──────── Dataset content ────────

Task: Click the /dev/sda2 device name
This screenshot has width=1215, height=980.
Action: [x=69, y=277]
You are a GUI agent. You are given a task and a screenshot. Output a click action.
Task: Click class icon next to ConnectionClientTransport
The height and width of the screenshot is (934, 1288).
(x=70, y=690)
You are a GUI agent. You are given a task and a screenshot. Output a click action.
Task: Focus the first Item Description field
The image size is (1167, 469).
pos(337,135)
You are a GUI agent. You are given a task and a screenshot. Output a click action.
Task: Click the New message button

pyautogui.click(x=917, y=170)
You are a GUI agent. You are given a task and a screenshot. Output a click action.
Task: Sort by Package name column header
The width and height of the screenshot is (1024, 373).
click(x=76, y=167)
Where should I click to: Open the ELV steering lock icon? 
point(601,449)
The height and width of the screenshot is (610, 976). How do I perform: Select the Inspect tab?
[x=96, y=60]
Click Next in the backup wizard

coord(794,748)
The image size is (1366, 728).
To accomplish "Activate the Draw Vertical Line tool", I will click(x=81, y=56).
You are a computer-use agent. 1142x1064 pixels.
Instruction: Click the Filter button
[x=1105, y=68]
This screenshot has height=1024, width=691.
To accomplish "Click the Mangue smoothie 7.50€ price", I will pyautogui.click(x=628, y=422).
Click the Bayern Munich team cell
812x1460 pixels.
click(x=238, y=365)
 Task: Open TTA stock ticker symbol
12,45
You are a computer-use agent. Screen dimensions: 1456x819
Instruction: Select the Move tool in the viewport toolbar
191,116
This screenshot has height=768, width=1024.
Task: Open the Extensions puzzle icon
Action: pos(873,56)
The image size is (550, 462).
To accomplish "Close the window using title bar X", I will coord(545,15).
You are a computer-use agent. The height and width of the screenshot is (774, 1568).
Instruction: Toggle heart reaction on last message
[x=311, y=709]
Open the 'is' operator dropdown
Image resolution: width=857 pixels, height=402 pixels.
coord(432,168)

────────

What to produce: Please return all of the records above verbatim, line for line.

Complete response:
Task: Click the /dev/sda2 device name
This screenshot has width=1215, height=980.
Action: [x=69, y=277]
You are a GUI agent. You are given a task and a screenshot. Output a click action.
Task: Click class icon next to ConnectionClientTransport
The height and width of the screenshot is (934, 1288).
(x=70, y=690)
You are a GUI agent. You are given a task and a screenshot. Output a click action.
Task: Focus the first Item Description field
The image size is (1167, 469).
pos(337,135)
You are a GUI agent. You are given a task and a screenshot. Output a click action.
Task: Click the New message button

pyautogui.click(x=917, y=170)
You are a GUI agent. You are given a task and a screenshot. Output a click action.
Task: Sort by Package name column header
The width and height of the screenshot is (1024, 373).
click(x=76, y=167)
Where should I click to: Open the ELV steering lock icon? 
point(601,449)
The height and width of the screenshot is (610, 976). How do I perform: Select the Inspect tab?
[x=96, y=60]
Click Next in the backup wizard

coord(794,748)
The image size is (1366, 728).
To accomplish "Activate the Draw Vertical Line tool", I will click(x=81, y=56).
You are a computer-use agent. 1142x1064 pixels.
Instruction: Click the Filter button
[x=1105, y=68]
This screenshot has height=1024, width=691.
To accomplish "Click the Mangue smoothie 7.50€ price", I will pyautogui.click(x=628, y=422).
Click the Bayern Munich team cell
812x1460 pixels.
click(x=238, y=365)
 Task: Open TTA stock ticker symbol
12,45
You are a computer-use agent. Screen dimensions: 1456x819
Instruction: Select the Move tool in the viewport toolbar
191,116
This screenshot has height=768, width=1024.
Task: Open the Extensions puzzle icon
Action: pos(873,56)
The image size is (550, 462).
To accomplish "Close the window using title bar X", I will coord(545,15).
You are a computer-use agent. The height and width of the screenshot is (774, 1568).
Instruction: Toggle heart reaction on last message
[x=311, y=709]
Open the 'is' operator dropdown
Image resolution: width=857 pixels, height=402 pixels.
coord(432,168)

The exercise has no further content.